Video inverse problems such as inpainting, deblurring and super-resolution are fundamental to streaming, telepresence and AR/VR, where high perceptual quality must coexist with tight latency constraints. Diffusion-based priors currently deliver state-of-the-art reconstructions, but existing approaches either adapt image diffusion models with ad-hoc temporal regularizers—leading to temporal artifacts—or rely on native video diffusion models whose iterative posterior sampling is far too slow for real-time use.

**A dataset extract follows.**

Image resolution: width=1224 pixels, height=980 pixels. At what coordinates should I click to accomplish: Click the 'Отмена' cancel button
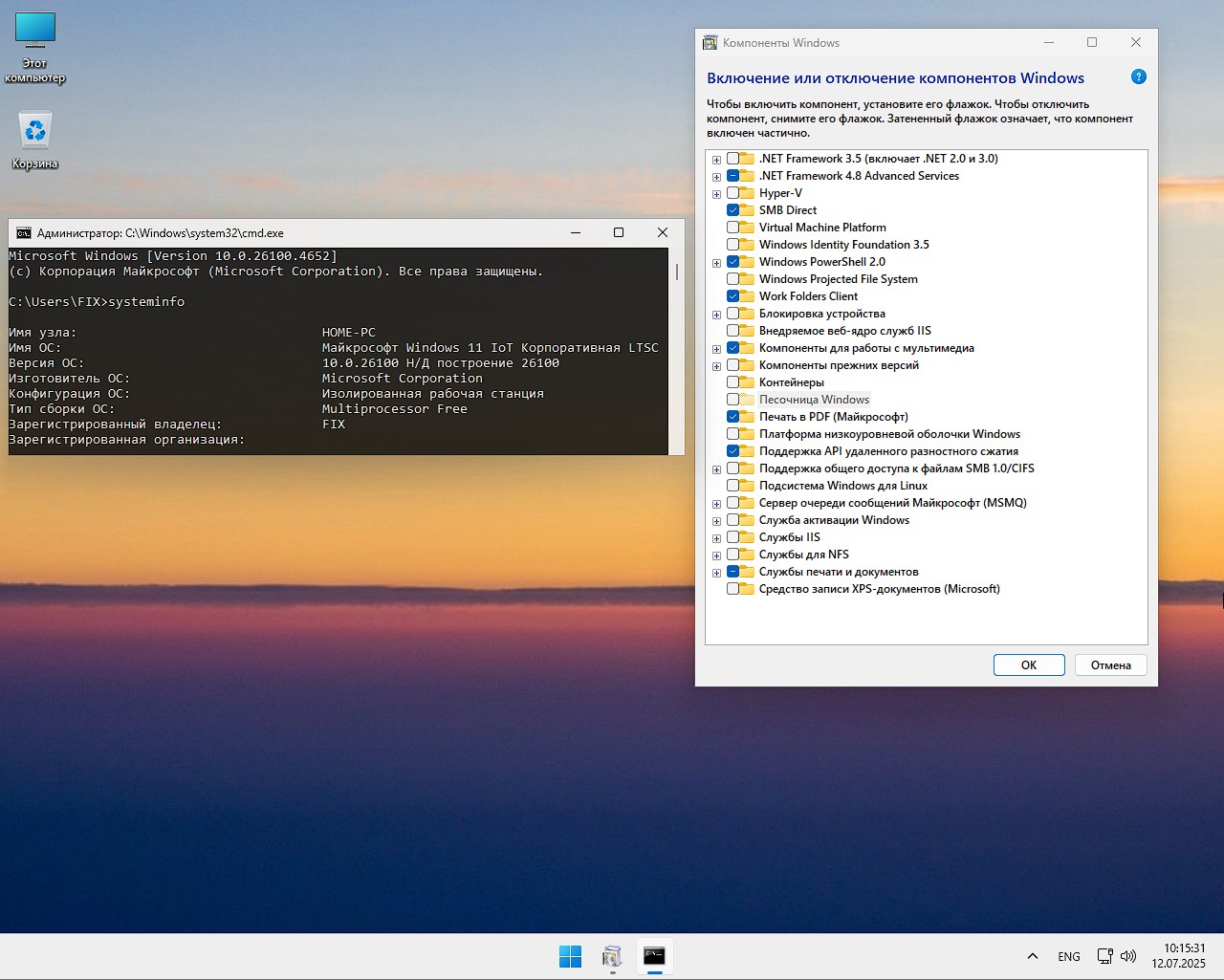[x=1110, y=665]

InstantViR is an amortized inference framework for ultra-fast video reconstruction powered by a pre-trained video diffusion prior. We distill a powerful bidirectional video diffusion model (teacher) into a causal autoregressive student that maps a degraded video directly to its restored version in a single forward pass, inheriting the teacher's strong temporal modeling while completely removing iterative test-time optimization.

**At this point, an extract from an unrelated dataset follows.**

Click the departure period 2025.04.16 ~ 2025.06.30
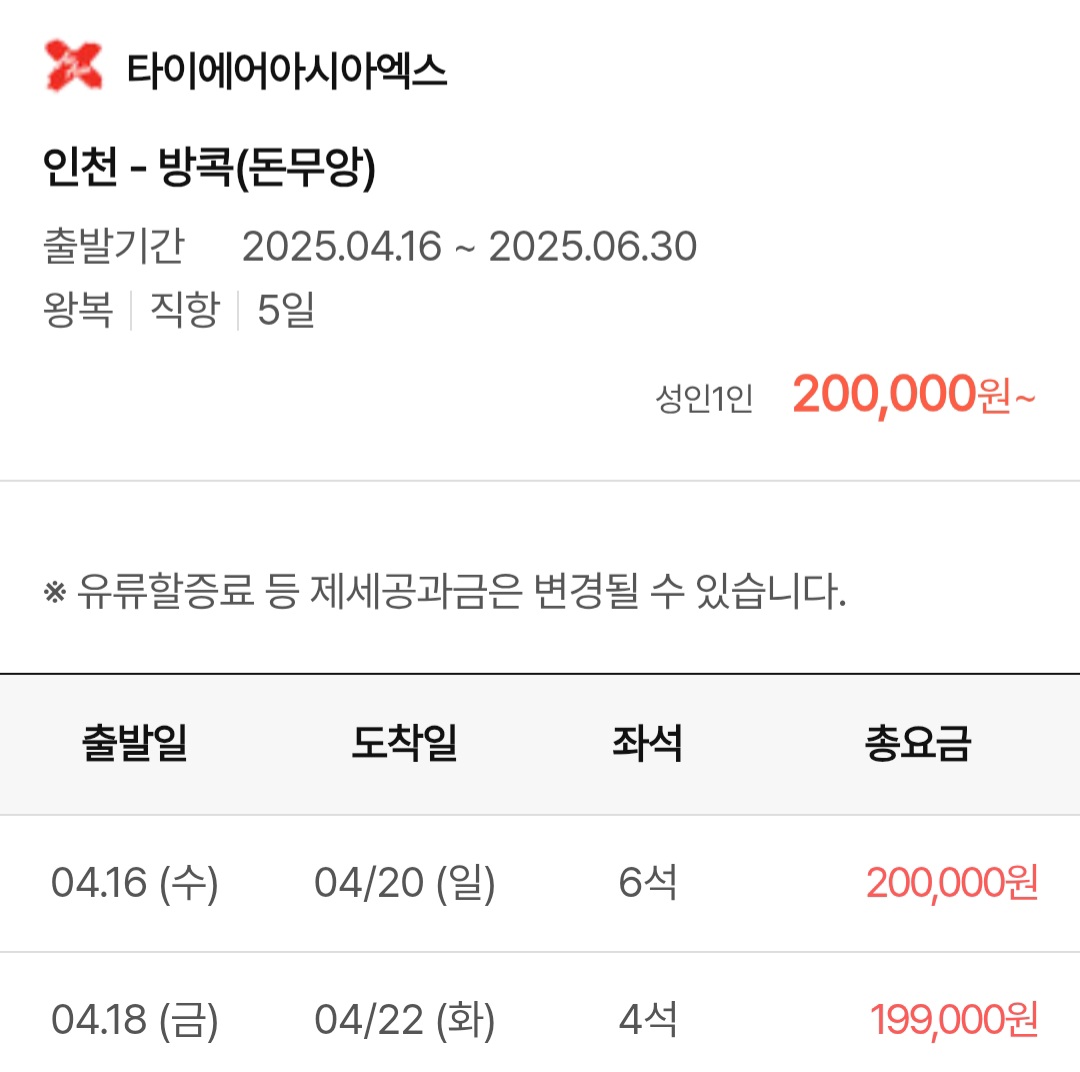1080x1072 pixels. 469,247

The solver is trained only with the frozen diffusion prior and known degradation operators—no paired clean/noisy video data is required. A highly efficient LeanVAE further boosts throughput for latent-space processing. Across streaming random inpainting, Gaussian deblurring and 4× super-resolution, InstantViR matches or surpasses diffusion baselines while running at over 35 FPS on A100 GPUs, achieving up to 100× speedups over iterative video diffusion solvers.

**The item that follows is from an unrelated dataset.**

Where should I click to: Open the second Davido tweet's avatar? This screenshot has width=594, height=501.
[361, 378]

Amortized variational inference Diffusion distillation Causal autoregressive video solver LeanVAE for high-throughput decoding Supports text-guided reconstruction

Method

Amortized Video Prior Distillation

InstantViR converts a bidirectional video diffusion model into a single-step, causal solver trained in the latent space with a principled variational objective.

Training and inference overview of InstantViR.

Overview. During training, InstantViR jointly optimizes data fidelity and prior distillation using a frozen video diffusion teacher. At inference time, the learned solver runs as a fast, causal feed-forward network over video blocks.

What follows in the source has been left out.